It seems like a critically-acclaimed book can’t be released anymore without a movie following hot on its heels. Twilight (oh boy) is due for its next installment sometime in the future but Harry Potter just wrapped up, so fans of books may be wondering where to look for legitimate cinema. Well, The Hunger Games is a good answer to that question.
Just as a disclaimer, I haven’t read the books but I saw the movie with an avid fan of them, and from what I hear the differences between the two media are few and far between, and none detract from the plot. Right there you have a ringing endorsement for most fans of the books.
Since I’m not here to review the book, that’s where the discussion of that ends. The movie follows the dystopian story of the young Katniss Everdean, who finds herself involved in the Hunger Games. This brutal fight to the death between 24 members of the Districts of Panem is held every year in order to keep the Districts in line through fear, which has worked well for the last 73 years; Katniss will turn out to be a wrench in the gears, though.

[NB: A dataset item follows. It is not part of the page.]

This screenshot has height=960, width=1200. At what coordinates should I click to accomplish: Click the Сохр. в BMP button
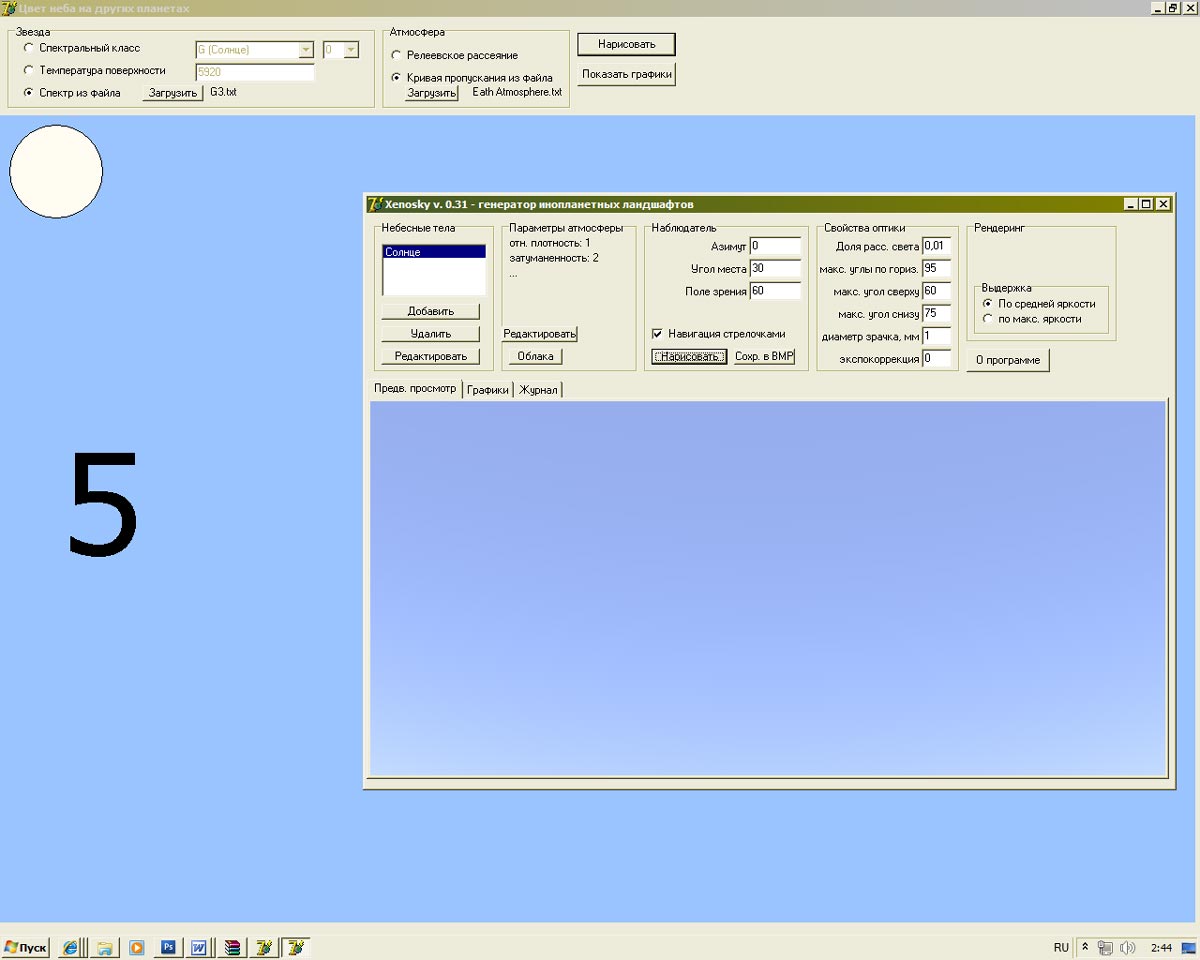764,357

Jennifer Lawrence was an excellent choice to play the part. Her understated, almost plain good looks complement her at times stoic character and seem to perfectly fit the District she represents (To clarify at Twilight’s expense: just because Katniss is at times stoic does not by any means say she’s bland and one-dimensional like Kristen Stewart). She is a superb actor, and is able to convey many emotions through very little, which is essential to this story.
Not only was the casting good, but so was the character development in the film. This is often hard to translate from a 300-page novel to a two hour movie, but it was done very well. The special effects are also a plus. The Capitol is especially impressive, although the Dr. Seuss-esque costumes of the aristocrats may be a little too over-the-top. Nothing visual ever removed me from the action, which speaks highly of the design.

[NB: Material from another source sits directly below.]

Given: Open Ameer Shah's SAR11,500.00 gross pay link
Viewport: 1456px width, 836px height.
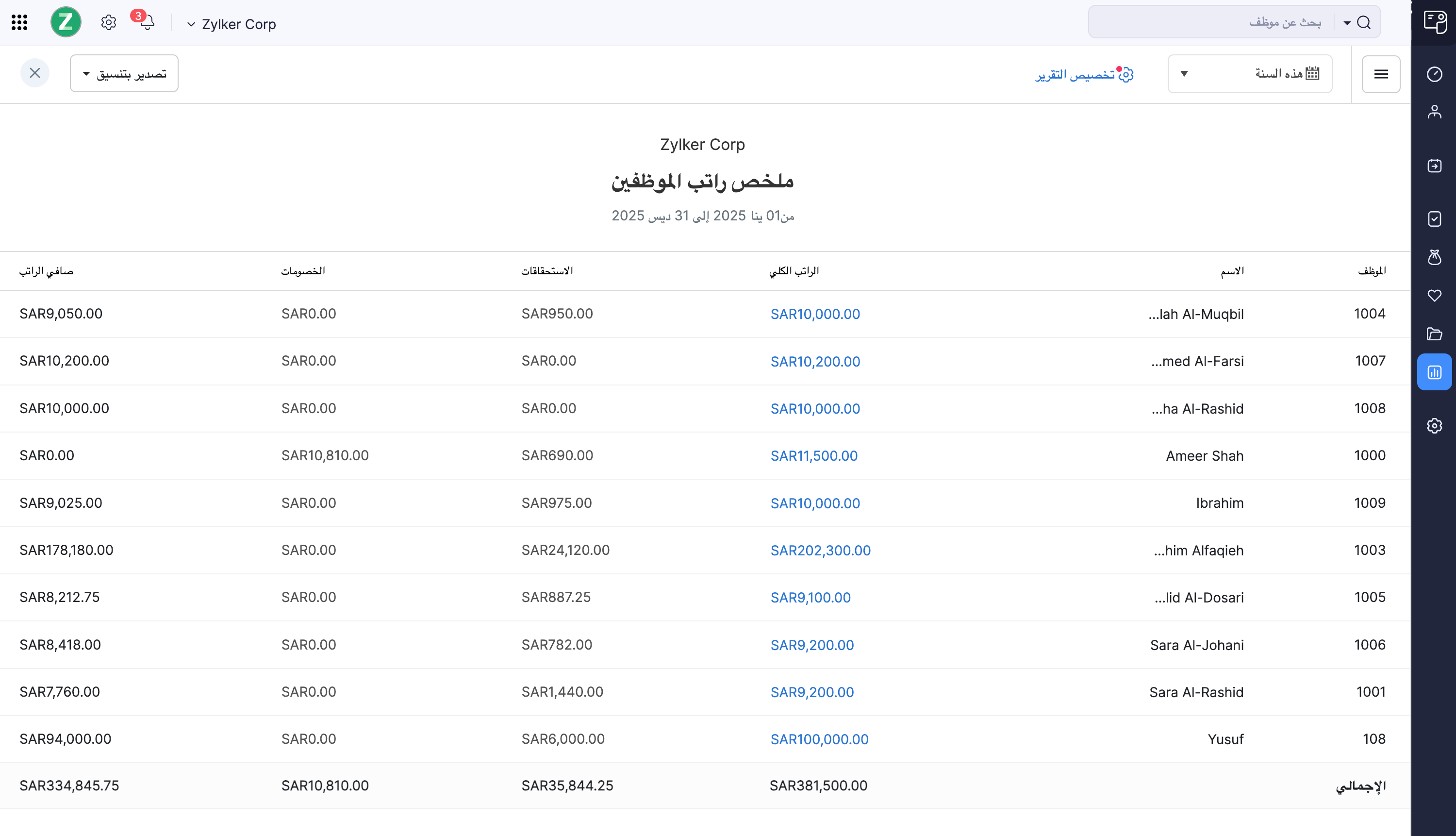Looking at the screenshot, I should 814,455.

I only had two gripes: the first is that of Prim’s actress (and character, possibly), who did nothing but annoyingly wail incoherently. If that wasn’t enough of a headache, my second gripe added to it immensely. The camera work early in the film was horrendous, with the camera often a foot from the character’s face and shaking, if not 100 yards from the character and shaking. It was an attempt to convey some kind of emotion I wasn’t feeling, and thankfully it stopped less than half way through the movie.
There’s a lot to suggest this movie. It manages to add feeling to a brutal concept and speaks to deeper things about human nature than killing and death. I was pleasantly surprised, and the only reason this didn’t get its fifth star is because of the few flaws I mentioned and minor pacing issues. In general, The Hunger Games is a pleasure to watch.